The Mental Clarity Claim

One of the most common selling points of bullet coffee is that it provides sharper, longer-lasting mental focus than regular coffee. The reasoning has two parts: first, that ketones are efficient brain fuel, and second, that the fat in the drink slows the absorption of caffeine, smoothing out its effects over a longer period instead of delivering one sharp spike followed by a crash.

There is some basis for the first claim. Ketones can fuel the brain, and research into ketone metabolism has explored their potential role in neurodegenerative conditions where the brain struggles to use glucose efficiently. But this research involves patients with specific metabolic impairments, not healthy adults looking for a productivity boost. For the second claim, studies acknowledge that added fats and other ingredients can alter how bioactive compounds in coffee are absorbed and metabolized, but there is no strong clinical evidence that blending butter into your coffee meaningfully extends or improves caffeine’s cognitive effects compared to drinking it black.

Nutritional Trade-Offs

The biggest concern with bullet coffee is what it delivers versus what it lacks. At 441 calories and 51 grams of fat, it has the caloric weight of a full meal but almost none of the nutrients you’d get from one. There is no meaningful protein, fiber, vitamins, or minerals in a cup of blended coffee, butter, and oil. If you’re drinking it instead of eating breakfast, you’re trading a meal that could include eggs, fruit, whole grains, or vegetables for pure fat and caffeine.

Protein and fiber are what keep you full through the morning and help stabilize blood sugar. Without them, the sustained energy that bullet coffee promises may not materialize for everyone, particularly if the initial fat-fueled boost wears off and there’s nothing else to carry you to lunch.

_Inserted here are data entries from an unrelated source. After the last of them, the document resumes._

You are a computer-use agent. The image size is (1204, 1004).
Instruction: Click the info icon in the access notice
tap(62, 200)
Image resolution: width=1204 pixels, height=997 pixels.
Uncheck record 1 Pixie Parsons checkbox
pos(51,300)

Saturated Fat and Heart Health

A single cup of bullet coffee delivers roughly 40 grams of saturated fat. For context, most dietary guidelines recommend capping total saturated fat intake at around 13 grams per day for someone eating 2,000 calories. One cup of bullet coffee blows past that limit by a factor of three before you’ve eaten anything else.

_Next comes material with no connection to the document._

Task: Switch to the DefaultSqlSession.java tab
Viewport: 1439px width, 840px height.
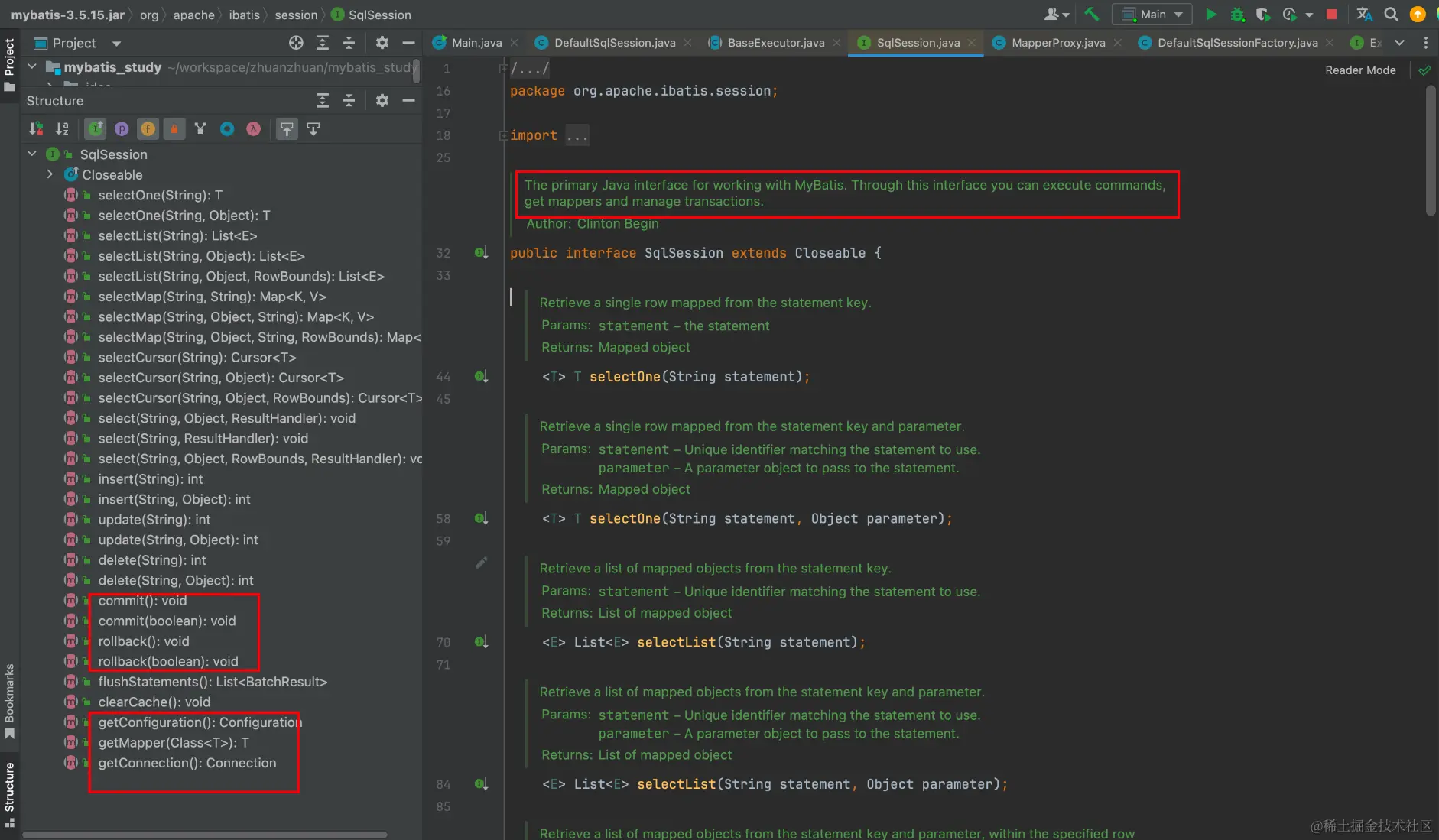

A large study published through Tufts University found that black coffee and coffee with low levels of added sugar and saturated fat were associated with a 14% lower risk of death from all causes compared to not drinking coffee at all. That same benefit disappeared for coffee with high amounts of added sugar and saturated fat. The researchers noted that coffee’s health benefits likely come from its bioactive compounds, but adding sugar and saturated fat appears to erode those benefits. The study defined “low saturated fat” as about 1 gram per 8-ounce cup, the equivalent of a tablespoon of half-and-half. Bullet coffee contains roughly 40 times that amount.

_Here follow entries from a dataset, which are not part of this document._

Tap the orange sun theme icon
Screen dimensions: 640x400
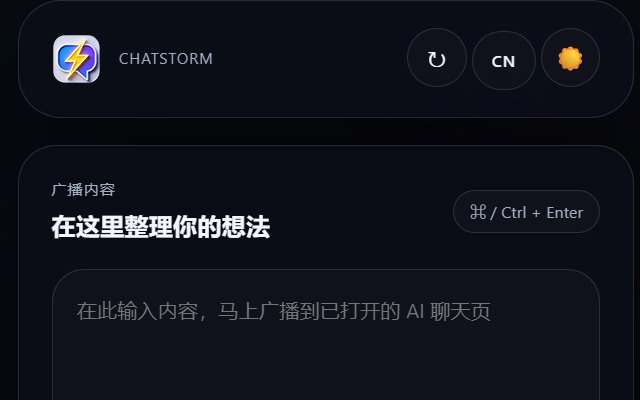(x=570, y=58)
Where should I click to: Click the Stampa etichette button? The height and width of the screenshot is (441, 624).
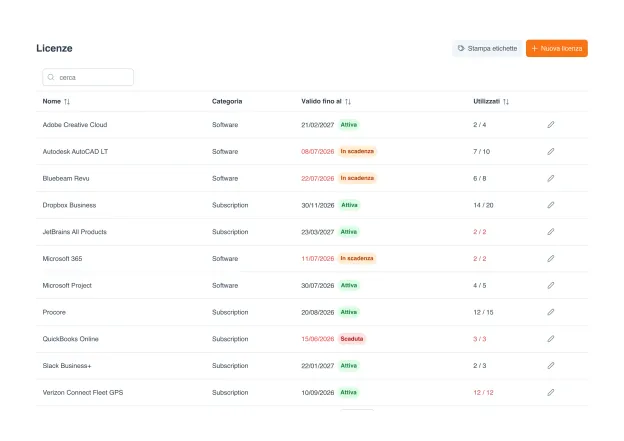487,48
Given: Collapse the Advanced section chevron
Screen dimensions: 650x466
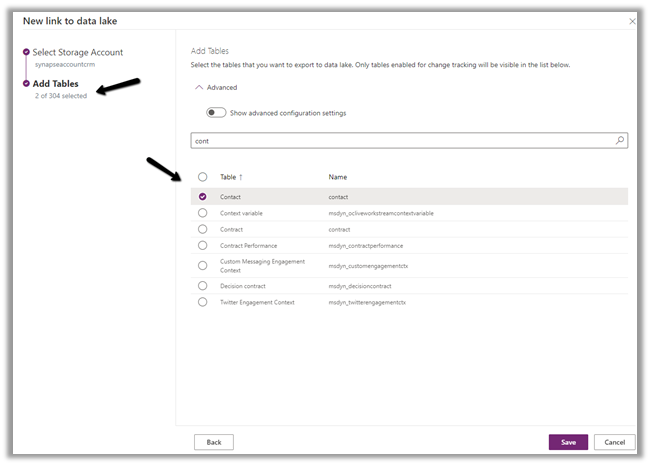Looking at the screenshot, I should click(x=197, y=88).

For people with existing cardiovascular risk factors or elevated cholesterol, regularly consuming this much saturated fat in a single drink raises legitimate concerns. Even for otherwise healthy individuals, the long-term effects of sustained high saturated fat intake remain a point of caution in mainstream nutrition guidance.

Who Actually Benefits

Bullet coffee makes the most sense for people who are already following a strict ketogenic diet, where 70% or more of daily calories come from fat and the goal is to maintain ketosis throughout the day. In that context, the drink fits the macronutrient profile and the MCT oil serves a functional purpose by boosting ketone levels quickly in the morning.

For people eating a standard mixed diet with carbohydrates, the drink is a calorie-dense addition that doesn’t offer much beyond what a regular cup of coffee provides. The fat won’t push you into ketosis if you’re also eating toast or cereal, and the extra 400-plus calories can easily tip your daily intake past what you need. If you enjoy the taste and treat it as an occasional indulgence rather than a daily health strategy, the risk is minimal. But relying on it as a meal replacement means consistently choosing calorie-rich, nutrient-poor fuel over food that actually nourishes your body.